Le nostre conclusioni sulla seconda stagione di The Bear
La seconda stagione di The Bear è tutto quello che ci si poteva aspettare e anche qualcosa in più. Con un pathos minore rispetto alla stagione precedente, che potrebbe allontanare alcuni spettatori, ma con una forza narrativa più potente perché non incentrato sulla trama verticale quanto sui personaggi che abitano questo mondo. Puntando sull’aspetto che incarna la vera essenza di questa stagione la voglia di migliorare se stessi e superare i propri limiti. Il compito risulta estremamente facile anche grazie alle incredibili interpretazioni consegnate agli occhi degli spettatori. Infatti ci troviamo di fronte a un cast, ancor più che nella prima stagione, in parte e convincente. Da lodare sono assolutamente le interpretazioni di Jeremy Allen White nel ruolo di Carmy e Ayo Edebiri nel ruolo di Sydney e anche Ebon Moss-Bachrach nel ruolo di Richie. Interessanti anche le molte guest star di questa stagione tra cui Bob Odenkirk e Jamie Lee Curtis.

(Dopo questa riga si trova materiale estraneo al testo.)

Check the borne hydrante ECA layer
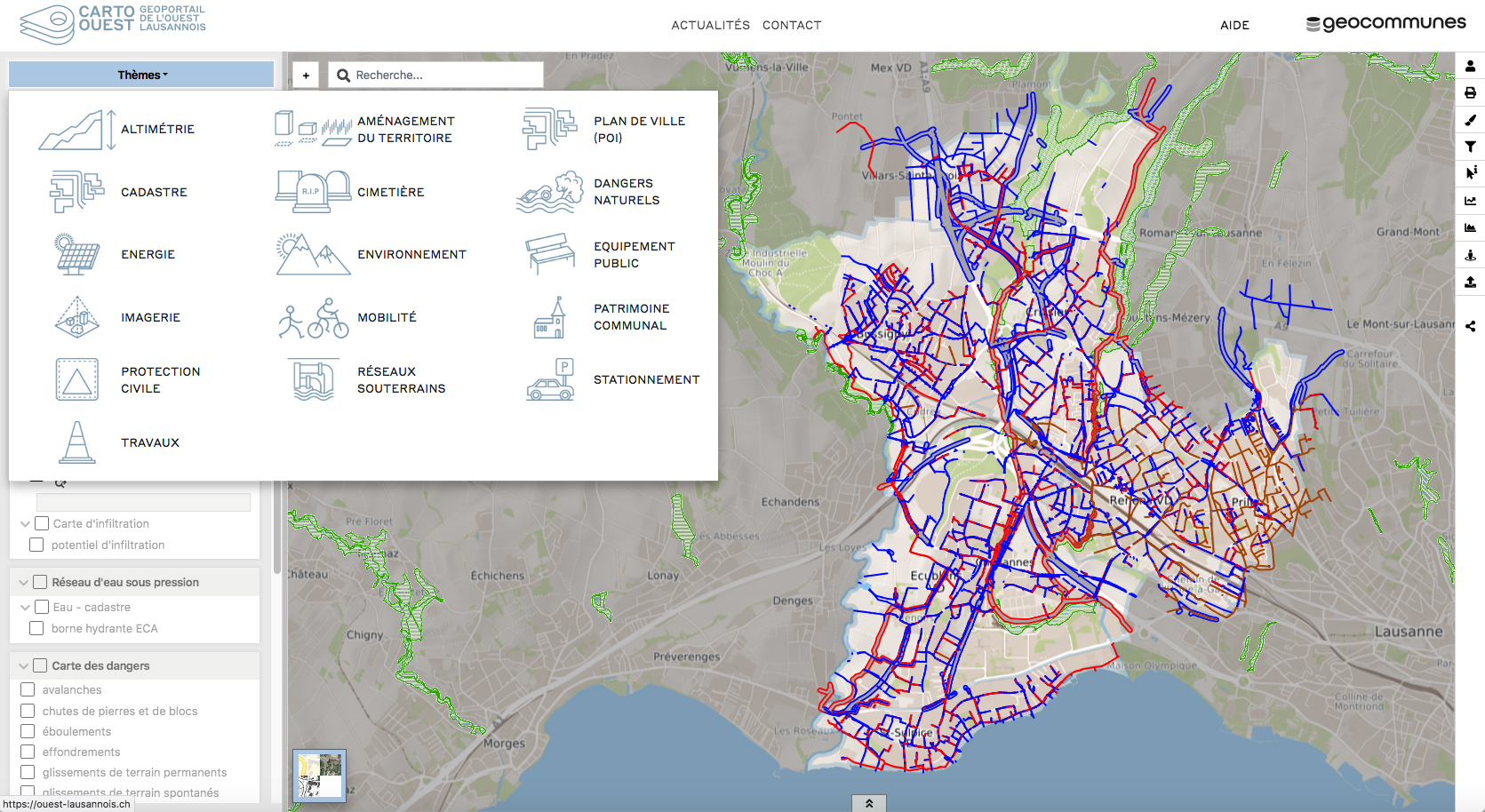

In definitiva ci si trova davanti a un prodotto di pregevole fattura che sa concentrare la sua forza su i giusti punti e permette di dare ampio respiro a tutti i suoi interpreti che sanno brillare in ogni momento – assecondati o no dalla narrazione. Narrazione che si trova sempre a premere sui giusti punti riuscendo a creare un ponte verso lo spettatore. In quanto The Bear non parla di ristorazione o di ricette culinarie ma di persone. Frangibili, fragili e autodistruttive, ma al contempo forti e speranzose. Voi avete già visto tutta la serie? Vi è piaciuta? Siete in attesa di un altra stagione? Fatecelo sapere sui nostri social. Come sempre, vi invitiamo a leggerci su Kaleidoverse e a seguirci sulle nostre pagine social, dove pubblichiamo sempre contenuti. Se volete condividere con noi suggerimenti, consigli su nuovi film da vedere (ma anche anime, serie TV e videogiochi) o soltanto discutere delle ultime notizie, ci trovate sui nostri gruppi community, su Facebook e Telegram.
The Bear riconferma, con questa seconda stagione, la bontà della serie. Un progetto che già dalla prima stagione si era confermato una spanna sopra al panorama seriale generalista e mainstream. Con questa seconda stagione sono state riconfermate le buone qualità della prima e migliorata ancor di più la narrazione dei protagonisti. Ci si trova davanti a un mastodontico lavoro di scrittura che concentra tutta la sua potenza sulle questioni umane e la cucina, persino il The Bear, passano in secondo piano. Per chi ha amato la prima stagione questa nuova installazione è un must watch. Per chiunque non ha ancora recuperata nessuna delle due, è ora di mettersi a pari.